### [TEXT SECTION]
========================================

# Plastic Washer Stuck in Regulator



## KDahlin (Mar 12, 2007)

I’ve got one of those little plastic washers that they give you when you swap out your tank stuck in my regulator. I talked to somebody about it where I get my CO2 and he said it’s because I’m cranking down too hard on the crescent wrench when I tighten my regulator onto the tank; the plastic is being pressed so hard it squeezes into the threads – then you can’t get it out. This is confusing to me because I have a 10 lb cylinder that only lasts about 1.5 months so I was doing like I’ve been told and cranking down on the wrench to try to stop it from leaking. It leaks anyway. I have gone over and over the thing with soap and water. I used to go about 10 months to a year on CO2 so I figured a leak this big had to be coming from the seal of the regulator to the cylinder. 

Has anyone else had the plastic washer get stuck in their regulator? How did you get it out? How do you keep that from happening? Rex used to sell MK II perma-seals for tanks that are swapped out, but I don’t see them on his website anymore; do you know where I can get some?


----------



## Minsc (Jul 9, 2006)

If I remember correctly, Rex said those seals have been discontinued. If that is true, it is a real shame, they are a great product.

If you have tested the system with soapy water, why are you assuming it is leaking from the main threads. It is either leaking or it isn't! Any decent sized leak could go through a tank that fast, and it could be anywhere. If you haven't already, check your check valves and the threads of the gauges, CO2 leaks can spring up in weird places. You can try sticking your ear right up to the components as well as the soapy water trick.

========================================

### [GIVEN DATA]
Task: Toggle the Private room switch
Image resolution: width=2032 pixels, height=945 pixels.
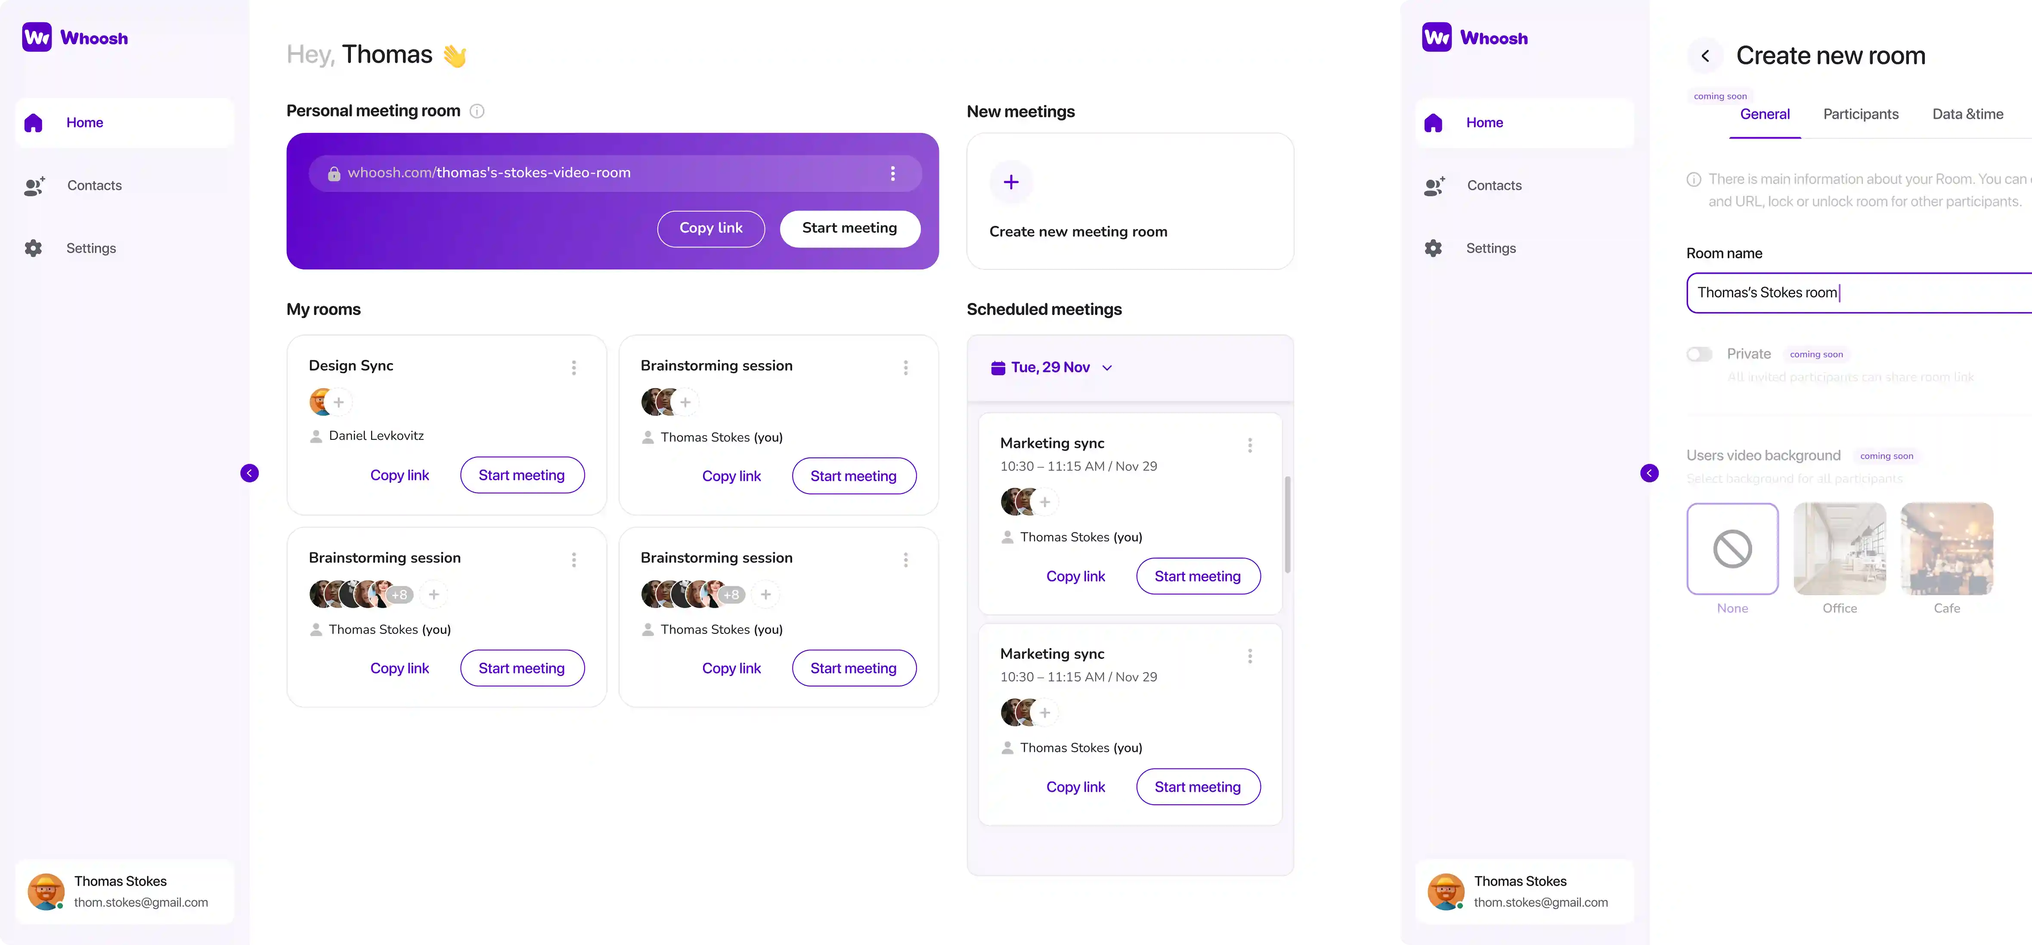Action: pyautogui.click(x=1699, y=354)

========================================

### [REQUEST]
Decide whether each statement agrees with the forum thread about the stuck washer, and answer yes or no with the deciding words quoted from it: (a) the person where the CO2 is obtained blamed overtightening with the crescent wrench; (b) the 10 lb cylinder now lasts about ten months; (c) the reply suggests listening closely to the components for leaks.

### [PROBLEM SOLUTION]
(a) Yes: "he said it’s because I’m cranking down too hard on the crescent wrench when I tighten my regulator onto the tank"
(b) No: "I have a 10 lb cylinder that only lasts about 1.5 months"
(c) Yes: "You can try sticking your ear right up to the components as well as the soapy water trick."